The Robert Koch Institute (RKI) continues to publish the current seven-day incidence every day, even if this value is currently not very meaningful. On Friday it rose sharply – from 221 to 261 new infections per 100,000 inhabitants in the past seven days. However, since not all health authorities consistently transmit the current values, “daily fluctuations” should not be overestimated, advises the RKI. The weekly comparison is more meaningful.
And it now provides a new picture: the steady decline in the number of cases has stopped, at least for the time being. In the current week it is stagnating, as stated in the weekly report of the RKI, which it published on Thursday evening. In the past week (until May 29th), the nationwide seven-day incidence had fallen by 37 percent. However, it is not yet possible to say whether this is a real trend reversal after the number of infections has been falling since mid-March. Especially since the number of cases is likely to be significantly higher in reality, because many infected people probably do not have a PCR test done – and only the results are included in the statistics.
However, it is clear that the omicron subline BA.5 is also becoming increasingly widespread in Germany, which is currently causing the number of cases to increase rapidly in Portugal, for example. It recently accounted for around 5.2 percent of infections in Germany, as the RKI calculated on the basis of random samples – that is a doubling of the proportion within a week. In addition, the BA.4 variant has increased its share to 0.9 percent.
However, both values refer to the week before last, the RKI does not have any more up-to-date figures. The Munich laboratory Becker, which examined for subtypes and recognized the spread of new virus variants early on in the past two years, meanwhile, the two Omikron variants BA.4 and BA.5 have a share of a good 15 percent.
Experts assume that BA.5 is transmitted much faster and possibly also undermines the vaccination protection more easily than the previously circulating Omikron variants. Your fear: The expected decline in summer will not materialize, so the wave of infections in the fall will be all the greater.
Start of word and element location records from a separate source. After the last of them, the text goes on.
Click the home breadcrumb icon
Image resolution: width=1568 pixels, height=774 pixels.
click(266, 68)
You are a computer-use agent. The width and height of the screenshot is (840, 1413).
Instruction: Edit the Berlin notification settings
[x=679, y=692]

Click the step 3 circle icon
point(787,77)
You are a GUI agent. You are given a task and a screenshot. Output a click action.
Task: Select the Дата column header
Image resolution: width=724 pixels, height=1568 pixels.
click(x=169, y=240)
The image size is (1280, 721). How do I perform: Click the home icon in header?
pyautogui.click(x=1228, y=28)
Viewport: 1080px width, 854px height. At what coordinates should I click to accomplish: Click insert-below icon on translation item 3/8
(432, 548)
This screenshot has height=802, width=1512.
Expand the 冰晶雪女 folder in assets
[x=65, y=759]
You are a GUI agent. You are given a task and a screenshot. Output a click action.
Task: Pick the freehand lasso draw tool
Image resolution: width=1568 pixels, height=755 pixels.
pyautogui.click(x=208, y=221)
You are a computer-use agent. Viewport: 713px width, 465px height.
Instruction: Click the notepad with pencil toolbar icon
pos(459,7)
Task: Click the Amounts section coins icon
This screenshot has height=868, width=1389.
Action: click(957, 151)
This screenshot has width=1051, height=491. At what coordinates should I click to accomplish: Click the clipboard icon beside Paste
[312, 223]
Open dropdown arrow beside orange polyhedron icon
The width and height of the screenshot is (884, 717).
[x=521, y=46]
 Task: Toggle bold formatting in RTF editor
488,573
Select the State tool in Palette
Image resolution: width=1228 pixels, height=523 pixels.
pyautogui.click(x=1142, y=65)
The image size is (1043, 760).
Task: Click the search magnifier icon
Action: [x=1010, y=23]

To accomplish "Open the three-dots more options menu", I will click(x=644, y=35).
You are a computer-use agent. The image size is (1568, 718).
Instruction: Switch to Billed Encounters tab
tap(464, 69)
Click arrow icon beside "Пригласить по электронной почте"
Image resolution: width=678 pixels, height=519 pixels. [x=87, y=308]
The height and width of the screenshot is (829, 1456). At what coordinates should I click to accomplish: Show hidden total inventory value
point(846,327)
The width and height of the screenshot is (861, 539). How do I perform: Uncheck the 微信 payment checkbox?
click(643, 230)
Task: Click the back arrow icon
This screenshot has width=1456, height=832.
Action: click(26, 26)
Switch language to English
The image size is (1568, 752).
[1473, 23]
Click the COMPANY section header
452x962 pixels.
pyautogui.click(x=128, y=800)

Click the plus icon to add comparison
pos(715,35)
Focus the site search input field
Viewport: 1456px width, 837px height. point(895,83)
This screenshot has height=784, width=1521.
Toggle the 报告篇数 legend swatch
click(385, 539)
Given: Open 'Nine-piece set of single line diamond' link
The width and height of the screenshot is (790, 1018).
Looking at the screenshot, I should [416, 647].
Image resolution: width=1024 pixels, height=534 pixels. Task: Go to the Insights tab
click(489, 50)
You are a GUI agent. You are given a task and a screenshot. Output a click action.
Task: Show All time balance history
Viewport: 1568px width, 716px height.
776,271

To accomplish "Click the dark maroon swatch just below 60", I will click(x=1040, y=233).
This is the background against which politicians continue to debate how the corona protection measures will continue in the fall. Their legal basis expires on September 23. And Federal Minister of Health Karl Lauterbach (SPD) was again optimistic on Thursday evening on ZDF that there will be a law beyond this day “which will give us the preparations we need” – he is thinking, for example, of a mask requirement. “I think we’ll come to an agreement there,” says Lauterbach. He knows that the Greens are behind him as a coalition partner; but the other, the FDP, put up resistance.
In general, she wants as few corona regulations as possible. Just last week, several leading liberals insisted on first waiting for the federal government’s investigation of experts into how effective which measures had been. However, there are doubts that this commission will be able to deliver well-founded results by June 30, as scheduled. In addition, the Federal Government’s Corona Expert Council wants to present an opinion on autumn and winter in the coming week.
The prime ministers of the federal states now agree, at least with Chancellor Olaf Scholz (SPD), that they want to take early precautions for a more critical situation in autumn. They agreed that at a meeting on Thursday. Scholz then said that all options for action that were needed should be available – but there should no longer be comprehensive closures of schools and daycare centers. The state health ministers have long been calling on the federal government to revise the Infection Protection Act soon in order to be prepared. They have unanimously decided on a catalog of possible measures – such as a mask requirement indoors and 2G or 3G access rules. Similar demands also come from the municipalities.